When #2 was a bit younger, I didn’t care when outfits didn’t match. Preschoolers don’t have any fashion sense. But now in first grade, things are beginning to change. Although I generally try not to exercise too much control over #2’s sartorial choices, today I had to draw the line. #2 made the case that they looked great together. I, squinting so I didn’t have to see them in all their discordant glory, tried to explain that they were, perhaps, a bit too much. Then I tried: “They look too good together. You should spread them out over a couple days.” I wasn’t making any progress, so I told #2 to ask Mother. I would accept whatever her decision was.
Predictably, Mother nearly passed out when she saw #2’s choice. And predictably, #2 retrenched.

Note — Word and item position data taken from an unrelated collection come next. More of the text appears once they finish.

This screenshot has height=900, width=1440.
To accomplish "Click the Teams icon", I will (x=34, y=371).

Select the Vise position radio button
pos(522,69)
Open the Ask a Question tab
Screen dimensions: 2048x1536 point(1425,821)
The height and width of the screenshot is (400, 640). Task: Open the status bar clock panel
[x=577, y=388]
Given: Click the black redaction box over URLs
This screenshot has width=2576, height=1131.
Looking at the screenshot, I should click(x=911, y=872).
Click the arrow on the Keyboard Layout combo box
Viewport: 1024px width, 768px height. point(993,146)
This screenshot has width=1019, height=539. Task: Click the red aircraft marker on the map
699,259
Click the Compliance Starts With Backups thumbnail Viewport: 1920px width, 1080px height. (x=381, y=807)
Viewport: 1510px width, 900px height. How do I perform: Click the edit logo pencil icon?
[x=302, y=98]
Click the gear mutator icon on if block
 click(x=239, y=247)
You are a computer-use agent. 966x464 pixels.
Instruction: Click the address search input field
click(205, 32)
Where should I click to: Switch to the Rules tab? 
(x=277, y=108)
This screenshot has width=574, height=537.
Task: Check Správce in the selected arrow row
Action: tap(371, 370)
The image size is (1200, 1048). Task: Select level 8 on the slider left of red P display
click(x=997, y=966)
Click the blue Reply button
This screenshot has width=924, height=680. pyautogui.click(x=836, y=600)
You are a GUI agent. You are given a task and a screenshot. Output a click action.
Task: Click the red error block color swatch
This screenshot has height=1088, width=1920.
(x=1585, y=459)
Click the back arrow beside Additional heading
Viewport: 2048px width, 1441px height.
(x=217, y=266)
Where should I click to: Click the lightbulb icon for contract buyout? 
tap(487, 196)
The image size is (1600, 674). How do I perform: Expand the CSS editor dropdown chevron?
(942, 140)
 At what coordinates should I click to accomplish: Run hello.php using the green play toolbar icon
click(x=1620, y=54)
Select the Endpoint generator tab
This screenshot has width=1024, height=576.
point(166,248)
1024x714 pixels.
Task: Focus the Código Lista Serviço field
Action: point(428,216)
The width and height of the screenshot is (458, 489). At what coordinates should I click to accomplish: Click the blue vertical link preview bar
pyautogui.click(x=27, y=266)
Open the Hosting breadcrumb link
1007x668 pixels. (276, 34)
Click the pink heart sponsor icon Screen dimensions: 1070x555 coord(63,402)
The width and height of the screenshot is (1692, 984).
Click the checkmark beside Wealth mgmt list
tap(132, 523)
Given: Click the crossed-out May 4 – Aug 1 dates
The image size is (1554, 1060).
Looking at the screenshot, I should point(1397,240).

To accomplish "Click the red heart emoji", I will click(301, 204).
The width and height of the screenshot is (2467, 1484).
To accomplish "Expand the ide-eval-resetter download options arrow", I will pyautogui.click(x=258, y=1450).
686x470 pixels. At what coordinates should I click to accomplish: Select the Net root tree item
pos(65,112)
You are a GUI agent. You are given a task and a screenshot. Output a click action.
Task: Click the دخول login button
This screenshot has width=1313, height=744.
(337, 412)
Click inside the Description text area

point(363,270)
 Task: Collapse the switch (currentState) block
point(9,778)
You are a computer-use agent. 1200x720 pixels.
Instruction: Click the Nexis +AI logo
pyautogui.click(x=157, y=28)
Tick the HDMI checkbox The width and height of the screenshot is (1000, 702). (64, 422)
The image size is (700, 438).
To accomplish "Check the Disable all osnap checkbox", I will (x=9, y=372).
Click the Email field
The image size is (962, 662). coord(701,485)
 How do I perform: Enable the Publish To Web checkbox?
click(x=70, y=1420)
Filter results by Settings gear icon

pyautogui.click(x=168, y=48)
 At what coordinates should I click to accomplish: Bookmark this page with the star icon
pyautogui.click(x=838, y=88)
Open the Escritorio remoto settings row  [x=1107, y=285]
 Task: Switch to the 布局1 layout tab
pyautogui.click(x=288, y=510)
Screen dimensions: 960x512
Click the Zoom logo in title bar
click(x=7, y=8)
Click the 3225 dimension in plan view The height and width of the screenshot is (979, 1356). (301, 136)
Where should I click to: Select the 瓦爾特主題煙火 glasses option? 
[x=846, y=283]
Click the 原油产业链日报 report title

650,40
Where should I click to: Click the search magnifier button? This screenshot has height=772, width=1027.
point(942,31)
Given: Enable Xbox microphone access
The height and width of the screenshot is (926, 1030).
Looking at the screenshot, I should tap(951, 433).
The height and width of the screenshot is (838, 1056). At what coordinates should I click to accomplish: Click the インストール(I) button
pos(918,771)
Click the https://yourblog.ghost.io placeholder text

Although I don’t shy away from exerting my parental authority, in small matters I don’t usually see the point. What #1 and #2 wear to school is, usually, a small matter. I don’t, however, want to see #2 go to school in something so startling as to elicit ridicule. So I had to figure out how to tell strong-willed 6-year-old #2 not to wear an train-wreck of an outfit. Adapting Penn and Teller’s sleight of hand trick is key here. I’ve rearranged their “Seven Basic Principles of Magic” into the “Seven Basic Principles of Dressing My Progeny”:
- Steal — to secretly obtain a wanted article of clothing;
- Palm — to hold an article of clothing in an apparently empty hand;
- Load — to secretly move the wanted article of clothing to where its needed;
- Switch — to secretly exchange one article of clothing for another;
- Ditch — to secretly dispose of unwanted article of clothing;
- Misdirection — to lead attention away from a secret move;
- Simulation — to give the impression that an article of clothing was always there in the first place;
This morning, with #2, the trick was getting just the right skirt to go with the shirt. Once I saw that skirt, it was just a matter of Steal—Palm—Load—Switch—Ditch—Misdirection—Simulation and we were good to go. #2 happily danced off to school wearing a cute shirt-skirt combo that made everybody happy and doesn’t attract ridicule or mockery.